**Collected data entries**
** begin **

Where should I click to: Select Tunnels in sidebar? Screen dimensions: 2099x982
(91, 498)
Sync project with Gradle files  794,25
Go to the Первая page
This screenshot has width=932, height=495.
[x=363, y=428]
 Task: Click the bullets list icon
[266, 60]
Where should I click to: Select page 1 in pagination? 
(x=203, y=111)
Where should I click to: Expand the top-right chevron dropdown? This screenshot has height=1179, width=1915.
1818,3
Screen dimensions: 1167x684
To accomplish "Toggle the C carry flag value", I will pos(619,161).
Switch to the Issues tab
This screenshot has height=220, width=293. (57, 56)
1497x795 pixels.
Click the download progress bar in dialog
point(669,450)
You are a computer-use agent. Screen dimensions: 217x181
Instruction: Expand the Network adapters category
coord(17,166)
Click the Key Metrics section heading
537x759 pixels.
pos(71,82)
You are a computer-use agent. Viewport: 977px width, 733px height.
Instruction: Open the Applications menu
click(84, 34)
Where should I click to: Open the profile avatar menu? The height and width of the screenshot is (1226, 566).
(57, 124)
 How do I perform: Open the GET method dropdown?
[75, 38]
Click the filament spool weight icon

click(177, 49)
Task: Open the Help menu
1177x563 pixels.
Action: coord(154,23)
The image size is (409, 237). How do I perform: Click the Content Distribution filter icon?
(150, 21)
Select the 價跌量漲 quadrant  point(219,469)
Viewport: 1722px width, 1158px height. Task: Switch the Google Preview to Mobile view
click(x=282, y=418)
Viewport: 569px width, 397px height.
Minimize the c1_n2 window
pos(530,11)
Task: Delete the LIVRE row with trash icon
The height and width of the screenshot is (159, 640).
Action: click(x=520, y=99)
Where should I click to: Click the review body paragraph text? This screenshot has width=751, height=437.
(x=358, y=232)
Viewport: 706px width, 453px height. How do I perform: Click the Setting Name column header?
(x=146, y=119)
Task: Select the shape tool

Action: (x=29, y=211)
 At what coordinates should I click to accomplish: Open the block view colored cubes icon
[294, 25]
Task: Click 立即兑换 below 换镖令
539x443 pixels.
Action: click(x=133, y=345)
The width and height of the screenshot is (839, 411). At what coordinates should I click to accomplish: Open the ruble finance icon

** end **

**Task directions**
Retype every line of the data above verbatim, from start to finish.

**Solution for this task**
Where should I click to: Select Tunnels in sidebar? Screen dimensions: 2099x982
(91, 498)
Sync project with Gradle files  794,25
Go to the Первая page
This screenshot has width=932, height=495.
[x=363, y=428]
 Task: Click the bullets list icon
[266, 60]
Where should I click to: Select page 1 in pagination? 
(x=203, y=111)
Where should I click to: Expand the top-right chevron dropdown? This screenshot has height=1179, width=1915.
1818,3
Screen dimensions: 1167x684
To accomplish "Toggle the C carry flag value", I will pos(619,161).
Switch to the Issues tab
This screenshot has height=220, width=293. (57, 56)
1497x795 pixels.
Click the download progress bar in dialog
point(669,450)
You are a computer-use agent. Screen dimensions: 217x181
Instruction: Expand the Network adapters category
coord(17,166)
Click the Key Metrics section heading
537x759 pixels.
pos(71,82)
You are a computer-use agent. Viewport: 977px width, 733px height.
Instruction: Open the Applications menu
click(84, 34)
Where should I click to: Open the profile avatar menu? The height and width of the screenshot is (1226, 566).
(57, 124)
 How do I perform: Open the GET method dropdown?
[75, 38]
Click the filament spool weight icon

click(177, 49)
Task: Open the Help menu
1177x563 pixels.
Action: coord(154,23)
The image size is (409, 237). How do I perform: Click the Content Distribution filter icon?
(150, 21)
Select the 價跌量漲 quadrant  point(219,469)
Viewport: 1722px width, 1158px height. Task: Switch the Google Preview to Mobile view
click(x=282, y=418)
Viewport: 569px width, 397px height.
Minimize the c1_n2 window
pos(530,11)
Task: Delete the LIVRE row with trash icon
The height and width of the screenshot is (159, 640).
Action: click(x=520, y=99)
Where should I click to: Click the review body paragraph text? This screenshot has width=751, height=437.
(x=358, y=232)
Viewport: 706px width, 453px height. How do I perform: Click the Setting Name column header?
(x=146, y=119)
Task: Select the shape tool

Action: (x=29, y=211)
 At what coordinates should I click to accomplish: Open the block view colored cubes icon
[294, 25]
Task: Click 立即兑换 below 换镖令
539x443 pixels.
Action: click(x=133, y=345)
The width and height of the screenshot is (839, 411). At what coordinates should I click to accomplish: Open the ruble finance icon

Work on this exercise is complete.